▸ **EXTRAIT CHOISI**
Les qualités de la 11-Six sont attestées lors de ses participations répétées dans les grandes épreuves routières de l'époque (Paris-Nice, Rallye de Monte-Carlo, Paris-Vichy-Saint-Raphaël féminin) et dans les concours d'élégance, où le châssis long permet de présenter d'élégants cabriolets et conduites intérieures réalisés par l'usine, qui développe ses ateliers de carrosserie, ou des coupés de ville signés par les plus grands noms de la profession. Toutefois, la cylindrée de la 11-Six s'avère un peu juste pour briller en compétition, même avec le châssis court. Dès 1928, Talbot va développer une nouvelle famille de moteurs à sept paliers sur le châssis de la M 67 pour créer les séries 74 et 75, désignation qui traduit encore leur cote l'alésage. Mais la multiplication des héritières de la 11-Six va coûter cher à Talbot-Suresnes.

▸ **TÂCHES À RÉALISER**
- a) D'après l'extrait choisi, en quelle année Talbot commence-t-il à développer une nouvelle famille de moteurs à sept paliers ?
- b) Mettez à jour le passage de l'extrait choisi situé entre « Les qualités de » et « cher à Talbot-Suresnes. », bornes incluses, en remplaçant « cabriolets » par « roadsters ».

▸ **DONNÉES FOURNIES**
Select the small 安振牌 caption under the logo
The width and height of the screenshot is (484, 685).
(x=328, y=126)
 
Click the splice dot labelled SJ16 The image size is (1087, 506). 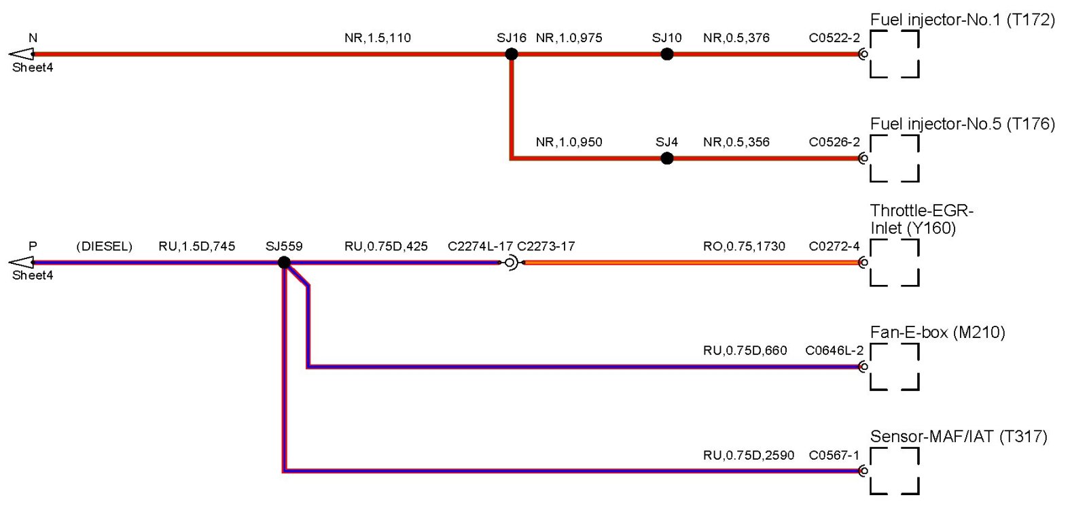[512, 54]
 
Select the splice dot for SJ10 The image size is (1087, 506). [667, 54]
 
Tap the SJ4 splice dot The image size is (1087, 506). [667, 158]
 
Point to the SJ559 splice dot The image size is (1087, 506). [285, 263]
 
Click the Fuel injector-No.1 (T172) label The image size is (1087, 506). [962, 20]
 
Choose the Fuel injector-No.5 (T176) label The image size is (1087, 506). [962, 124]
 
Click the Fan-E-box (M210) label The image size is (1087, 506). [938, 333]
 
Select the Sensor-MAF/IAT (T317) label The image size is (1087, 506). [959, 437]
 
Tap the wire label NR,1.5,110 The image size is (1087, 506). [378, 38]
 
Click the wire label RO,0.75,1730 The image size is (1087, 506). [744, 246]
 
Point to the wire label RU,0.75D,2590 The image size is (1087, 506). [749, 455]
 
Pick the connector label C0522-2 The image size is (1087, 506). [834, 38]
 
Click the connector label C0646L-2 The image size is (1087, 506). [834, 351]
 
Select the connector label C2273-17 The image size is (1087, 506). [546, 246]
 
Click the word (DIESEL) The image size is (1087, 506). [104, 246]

▸ **RÉPONSES DE L'EXERCICE**
- a) En 1928.

- b)
Les qualités de la 11-Six sont attestées lors de ses participations répétées dans les grandes épreuves routières de l'époque (Paris-Nice, Rallye de Monte-Carlo, Paris-Vichy-Saint-Raphaël féminin) et dans les concours d'élégance, où le châssis long permet de présenter d'élégants roadsters et conduites intérieures réalisés par l'usine, qui développe ses ateliers de carrosserie, ou des coupés de ville signés par les plus grands noms de la profession. Toutefois, la cylindrée de la 11-Six s'avère un peu juste pour briller en compétition, même avec le châssis court. Dès 1928, Talbot va développer une nouvelle famille de moteurs à sept paliers sur le châssis de la M 67 pour créer les séries 74 et 75, désignation qui traduit encore leur cote l'alésage. Mais la multiplication des héritières de la 11-Six va coûter cher à Talbot-Suresnes.